TNFα inhibitors not tied to serious infection in paediatric IBD
The use of tumour necrosis factor-α (TNFα) inhibitors was not associated with an increased risk of infection in children with inflammatory bowel disease (IBD), a contrast to previous findings in adult IBD, a study from Denmark showed.
Researchers obtained data from Danish health registries to identify 2,817 children and adolescents (mean age 15.1 years, 53.9 percent male) with ≥2 specialist diagnoses of IBD. About 70 percent of patients had Crohn’s disease and 30.1 percent ulcerative colitis or unclassified IBD. There were 618 episodes of new TNFα inhibitor use (defined as no use in the previous year) and 2,925 incidents of non-use. Treatment of 90 percent of the episodes was initiated with infliximab.
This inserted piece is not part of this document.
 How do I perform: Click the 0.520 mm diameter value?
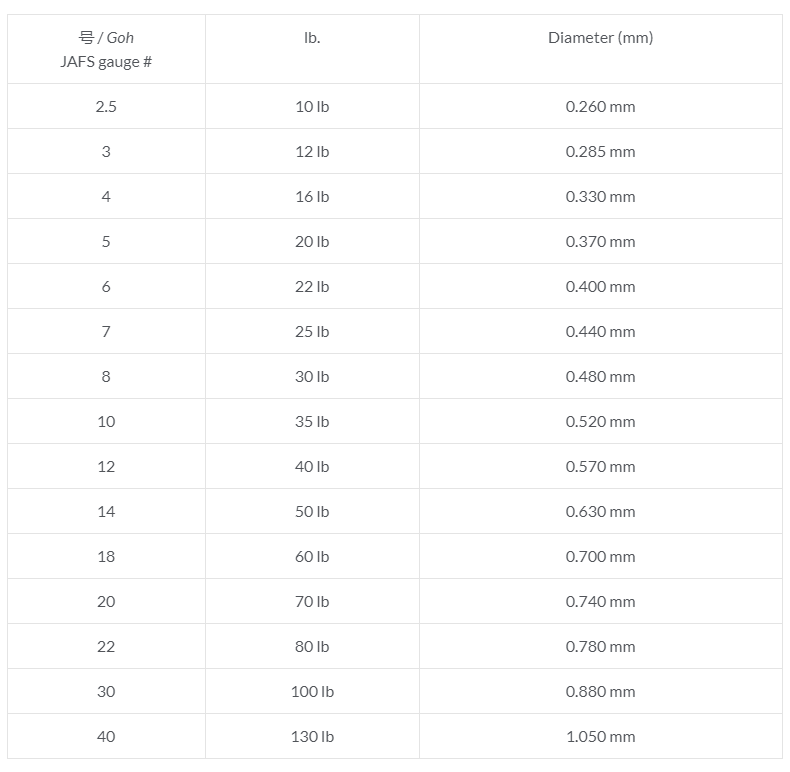(600, 422)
Patients were followed up for a median 1.4 years.
The incidence of serious infection requiring hospitalization occurred at a comparable rate between patients who did and did not receive TNFα inhibitors (54.6 vs 61.9 per 1000 patient-years; hazard ratio [HR], 0.81, 95 percent confidence interval [CI], 0.54–1.21). [Lancet Gastroenterol Hepatol 2019;doi:10.1016/S2468-1253(19)30266-3]
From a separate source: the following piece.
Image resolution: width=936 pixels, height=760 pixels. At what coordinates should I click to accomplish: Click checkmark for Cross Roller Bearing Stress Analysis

“Based on the upper limit of the [CI] of the weighted HR, it is unlikely that use of TNFα inhibitors is associated with an increase in risk of more than 21 percent,” said the researchers.
The results were consistent when the analysis was restricted to a primary diagnosis of infection or when children <6 years and ≥18 years were excluded.
TNFα inhibitor use was also not associated with infection at any of the sites analysed (respiratory tract: HR, 0.93, 95 percent CI, 0.43–2.03; gastrointestinal tract: HR, 0.65, 95 percent CI, 0.33–1.26; urinary tract: HR, 0.44, 95 percent CI, 0.07–2.85; skin and subcutaneous tissue: HR, 0.54, 95 percent CI, 0.15–1.95; other infections: HR, 1.31, 95 percent CI, 0.69–2.51). There were no deaths within 90 days of hospitalization for infection.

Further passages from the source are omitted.